Reduce highway fatalities. To the extent that this tax encourages the purchase of lighter, more fuel-efficient cars it will actually increase highway fatalities. This has been the well-documented result of federal Corporate Average Fuel Economy (CAFE) standards.

Reform Social Security. For Tierney this is the clincher. It is what ensures that his gas tax is indeed the “solve everything tax.” The idea is that the revenue from the gas tax would fund private accounts for Social Security so, as Tierney puts it, “at least they’ll get their money back,” referring to purchasers of gasoline. The idea that people who pay the gas tax will “get their money back” in the form of a private retirement account is based on several false assumptions. First it assumes that these accounts will somehow be set up in proportion to the amount of gas tax that people pay. If this is not the case, then the whole program would be nothing but a coercive wealth transfer from those who pay relatively more in taxes to those who receive relatively more in “retirement account money.” But even if Americans were given retirement accounts that exactly equaled the amount paid in gas taxes, they would still be made worse off. This is because without the tax, the money can be used at any time for any purpose—to pay the rent, buy new clothes, and make car payments, and so on. But money received as a retirement account would be restricted to retirement use. Hence from the perspective of economics that money is less valuable to the taxpayer than the money paid in taxes. This takes into account that the money in the account would accumulate interest. If the gasoline taxpayer preferred to put this money away in an IRA or other retirement account and have it accumulate interest, he would have that option without the “help” (coercion) of Tierney’s gas tax.

The idea of funding private accounts for Social Security with a tax increase is certainly not a novel idea. But according to Tierney,this isn’t just any tax increase. This is a tax increase that would be good for society even if Social Security were not the target of its booty.

Unrealistic Assumptions

Finally, to put some “rigor” into his proposal, Tierney turns to a study in the American Economic Review purporting to show that the gas tax “should increase by 60 cents per gallon to compensate for the congestion, pollution and other costs that drivers impose on society.” Besides the fact that none of these revenues would be used to “compensate” anyone for anything, to arrive at such a conclusion the authors of this study had to make assumptions about market prices and what they represent that have no relationship to the real world. When assessing the tax calculations made in these kinds of studies, Nobel laureate James Buchanan concluded in his book Cost and Choice, “[T]he analyst has no benchmark from which plausible estimates can be made.” Ultimately, these calculations require the same information that an all-knowing economic central planner would need to efficiently plan an entire economy.
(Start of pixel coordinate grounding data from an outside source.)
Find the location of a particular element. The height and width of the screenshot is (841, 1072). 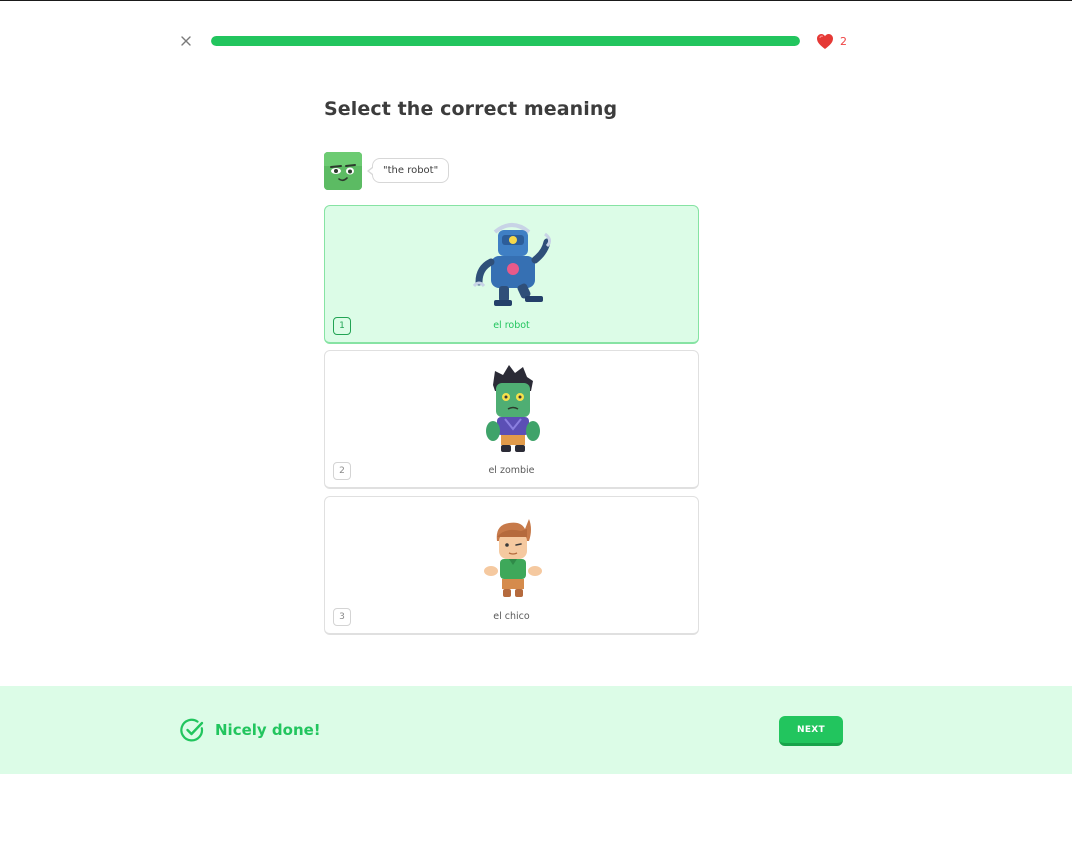

check-circle-icon is located at coordinates (192, 730).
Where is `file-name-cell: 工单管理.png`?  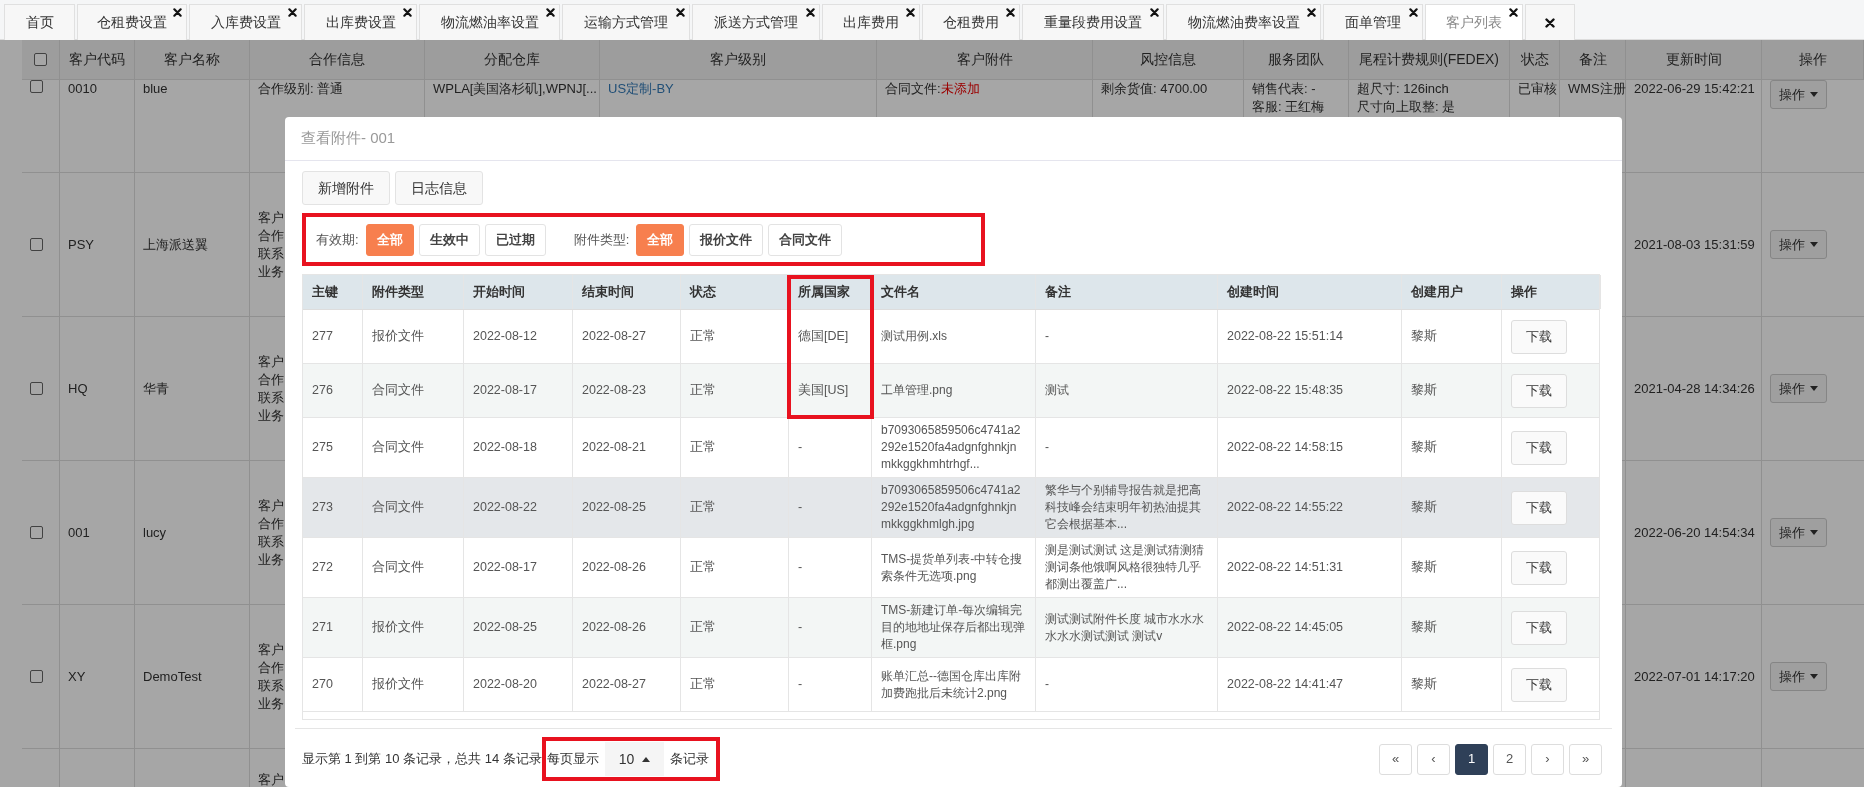
file-name-cell: 工单管理.png is located at coordinates (917, 390).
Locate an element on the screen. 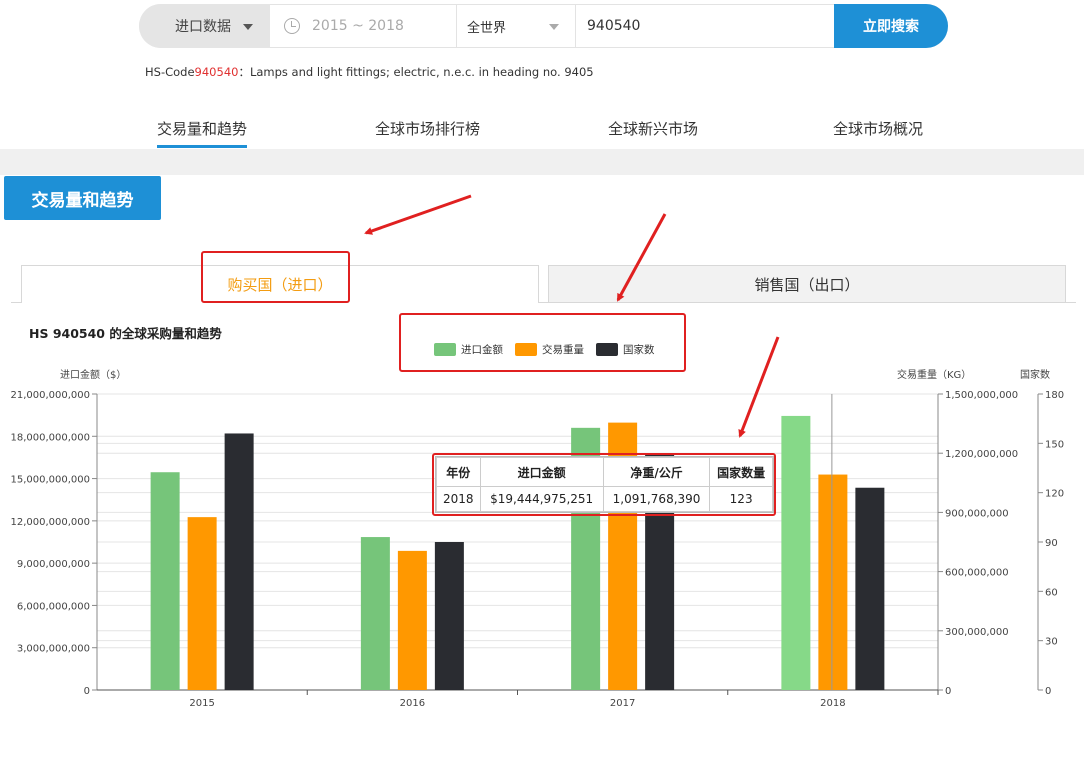 The height and width of the screenshot is (757, 1084). x-tick-label: 2018 is located at coordinates (832, 704).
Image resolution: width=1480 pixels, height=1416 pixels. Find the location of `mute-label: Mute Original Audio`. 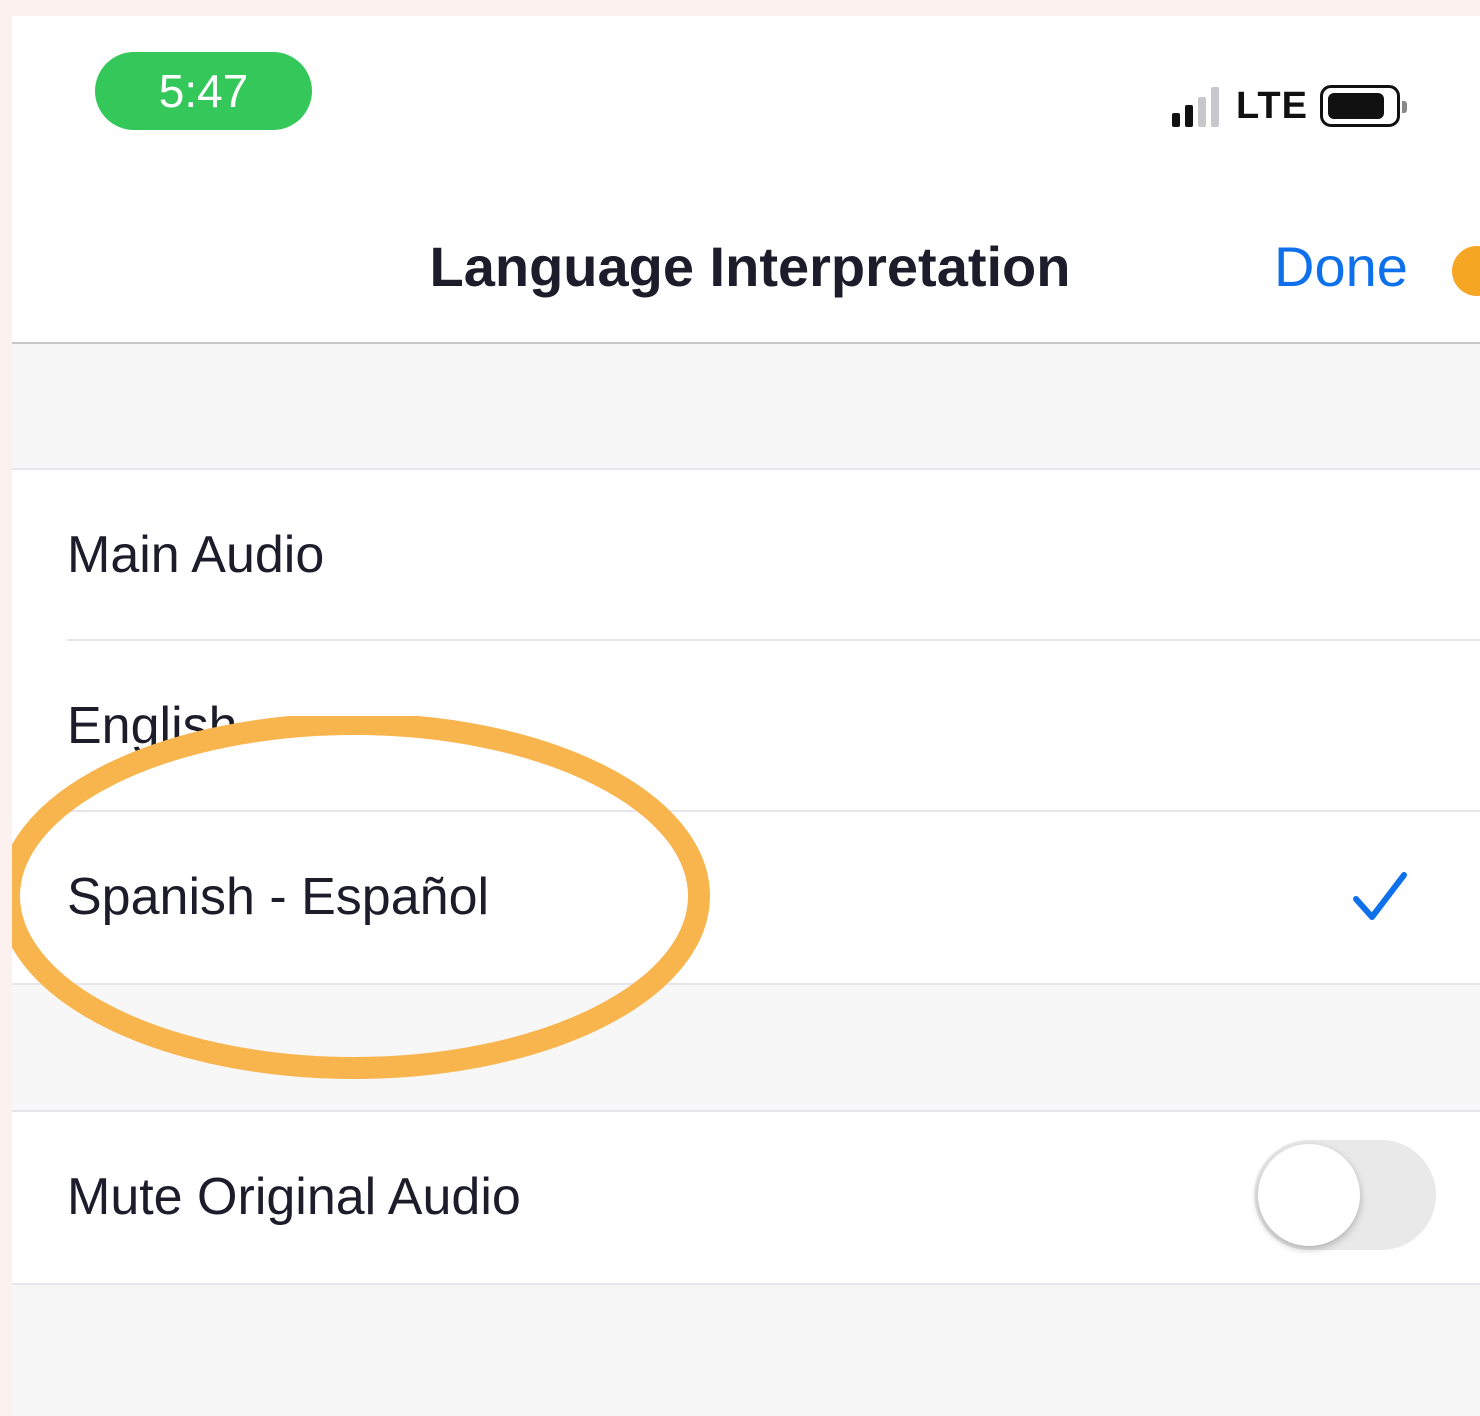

This is why “pollution taxes” advocated by many economists as a “market based” policy are actually a “stealth” form of socialism. Ultimately, taxes of this sort, while derived in an air of rigor and mathematical elegance, are arbitrary and meaningless in terms of their stated goal—increasing economic efficiency and social welfare.

In reality, Tierney’s tax is nothing special. Like a typical “sin tax,” its intentions are paternalistic. And like all other taxes, it coercively transfers wealth and distorts economic decision-making.